Que segredos esconderão os olhos desse homem?
Perturbada com as palavras de Jake Ferriter, Katleen não conseguia dormir.
A proposta que acabara de receber a deixara indignada.
Não bastava ele ter lhe tirado as terras e a casa que tanto adorava?
Como ousara lhe pedir que se tornasse sua amante?
Logo ela, uma garota romântica, que sonhava encontrar um homem especial que a fizesse feliz para sempre...

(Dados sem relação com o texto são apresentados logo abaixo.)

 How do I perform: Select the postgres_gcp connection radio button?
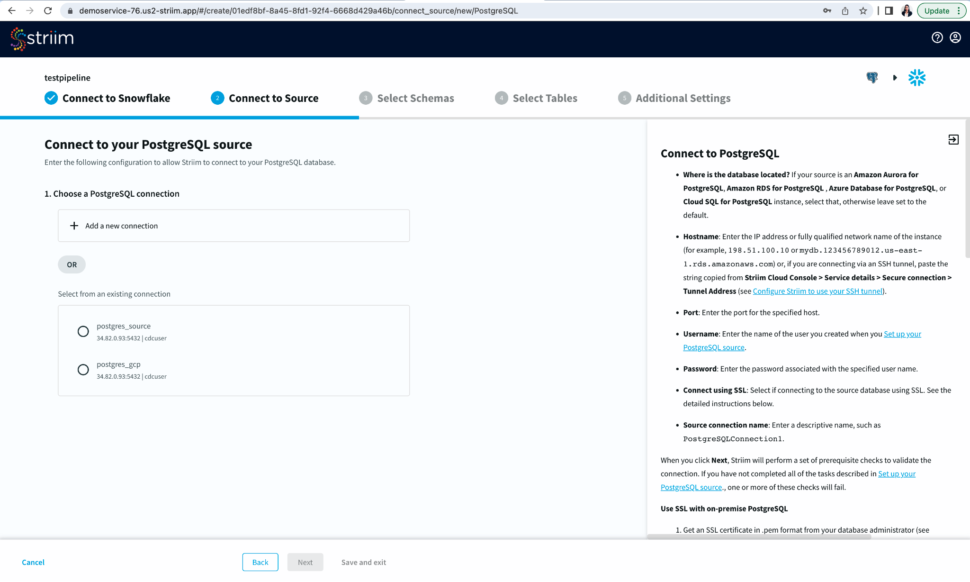click(83, 370)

Essa vitória Jake não teria. Nem que estivesse loucamente apaixonada se entregaria a ele!
Capítulo Um
Acelerando o Maserati vermelho conversível, Jake Ferriter tinha pressa em chegar a Cashelkerry, grande propriedade rural no sul da Irlanda, onde de agora em diante deveria morar.

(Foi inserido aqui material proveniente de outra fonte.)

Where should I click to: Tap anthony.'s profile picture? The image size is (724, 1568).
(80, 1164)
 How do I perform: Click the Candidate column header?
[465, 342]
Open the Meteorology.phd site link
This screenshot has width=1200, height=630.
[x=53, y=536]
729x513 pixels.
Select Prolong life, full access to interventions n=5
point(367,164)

Nascido na Flórida e educado na Suíça, aos trinta e três anos ansiava por estabelecer um verdadeiro lar, o que desconhecia até então.
Tampouco conhecia Cashelkerry, pois, desde o tempo de seu bisavô, há quatro gerações, nenhum Ferriter pisava o solo de Cashelkerry que caíra nas mãos de intrusos, o que não impedia que Jake fosse o legítimo herdeiro delas. Pensando nisso, dirigia apressado pelas tortuosas estradas de Kularney, rememorando fatos das gerações passadas.

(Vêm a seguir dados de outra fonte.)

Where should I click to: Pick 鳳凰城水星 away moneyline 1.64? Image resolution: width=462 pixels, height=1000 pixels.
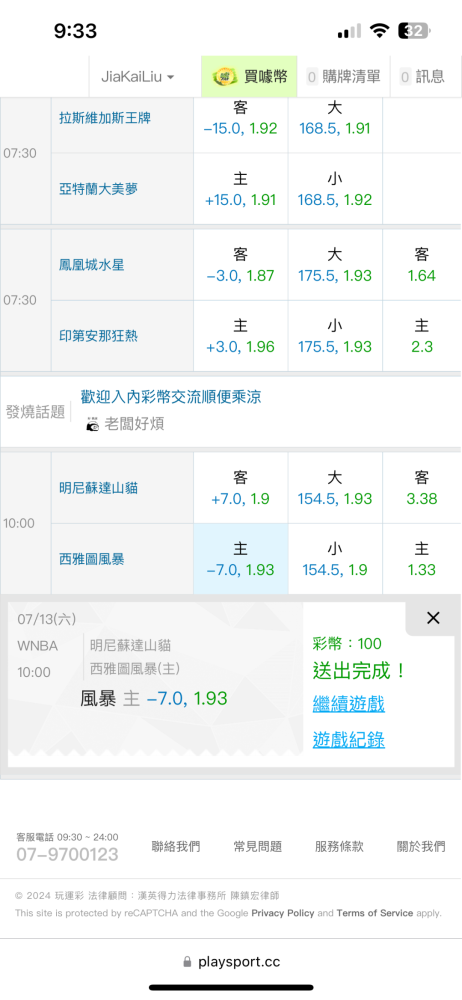[x=421, y=265]

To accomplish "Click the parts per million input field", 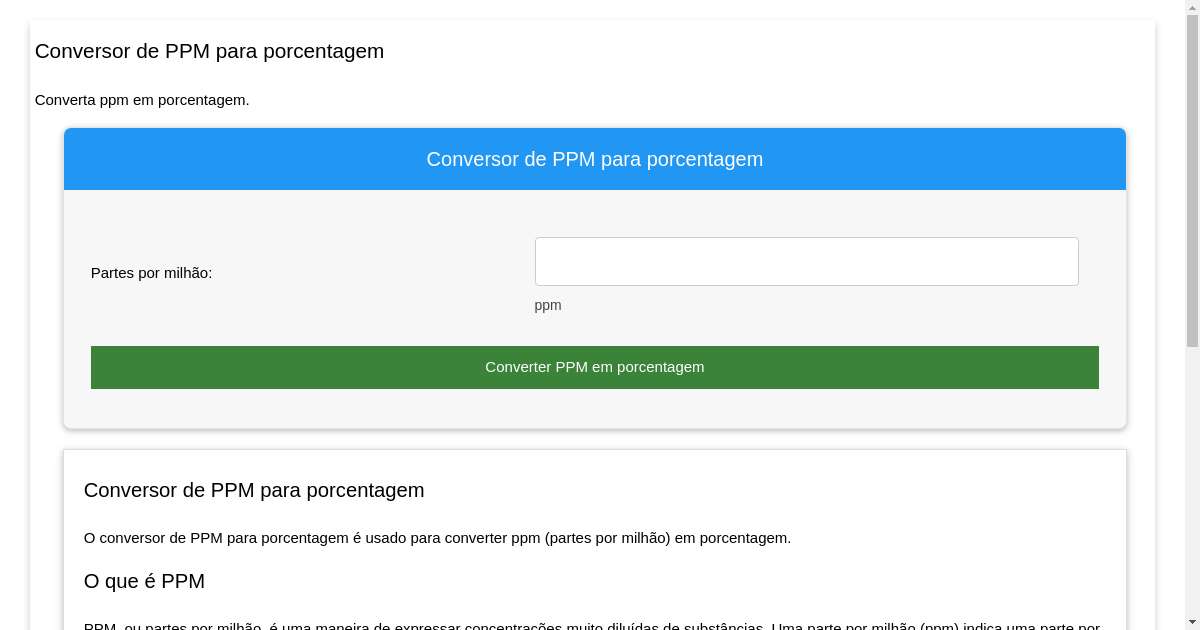I will 806,261.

Pensava também em seu próprio futuro, preparando-se agora para enfrentar e expulsar os malditos O'Connell do lugar, e tomar posse definitiva da terra.
Cansado de dirigir e sentindo-se empoeirado, ansiava por chegar. Sentia o vento forte bater em seu rosto, revolvendo-lhe os cabelos negros e imprimindo um ar de determinação, estreitando um pouco seus grandes olhos verdes. Ainda que estivesse cansado, sentia uma imensa vontade de vencer, suplantar os obstáculos que o esperavam e apossar-se do que era seu. Foi nesse estado de espirito que gritou contra o vento:
— Jake Ferriter, você é um vencedor!
Imediatamente, seu cérebro tornou a reorganizar os passos que deveria dar para a conquista de seu objetivo final. Primeiro enfrentaria a jovem Katleen O'Connell, depois então colocaria em prática seus planos e realizaria seus sonhos.
Um brilho de vingança surgiu em seus olhos e ele sorriu ao pensar em Katleen O'Connell. Ainda não a conhecia, mas chegava a sentir pena dela, por ter de enfrenta-lo. Reconhecia-se um inimigo feroz e implacável, quando se tratava de defender o que era seu. E, pensando nisso, acelerou ainda mais o carro.
Enquanto isso, a jovem Katleen O'Connell entrava no escritório, o coração apertado ao ver Cormac Kelly, seu capataz, ruivo e forte, no lugar que, ainda há poucos dias, seu pai ocupava. Mas havia tanto a fazer que ela sepultou por um momento a dor e a saudade e, com um ar encorajador, dirigiu-se a Cormac, avisando-o:
— Irei um instante à casa da praia. Poderemos conferir as contas assim que eu voltar.
Cormac concordou, acenando com a cabeça, os olhos postos no trabalho. Algum tempo atrás ele ainda alimentava o sonho de casar-se com ela. Mas Katleen não sentia a menor atração por ele. Reconhecia em Cormac competência e dedicação ao trabalho, mas não o amava e, por isso, não aceitara qualquer compromisso. Entretanto agora, após a morte do pai, Katleen sabia-se totalmente dependente da amizade e do apoio profissional de Cormac... Percebia que o rapaz ainda nutria grande afeição por ela, lutando a seu lado na tentativa de salvar a propriedade das dívidas. E era esse agora o único objetivo dos dois.
Aos vinte e dois anos, Katleen recebera de herança apenas uma perspectiva de lutas e o desejo de salvar o lugar onde sempre vivera.
Antes que ela deixasse a sala, Cormac pigarreou, sugerindo com muito tato:
— Já está tudo pronto, Kate. Não prefere que eu a ajude a resolver as coisas?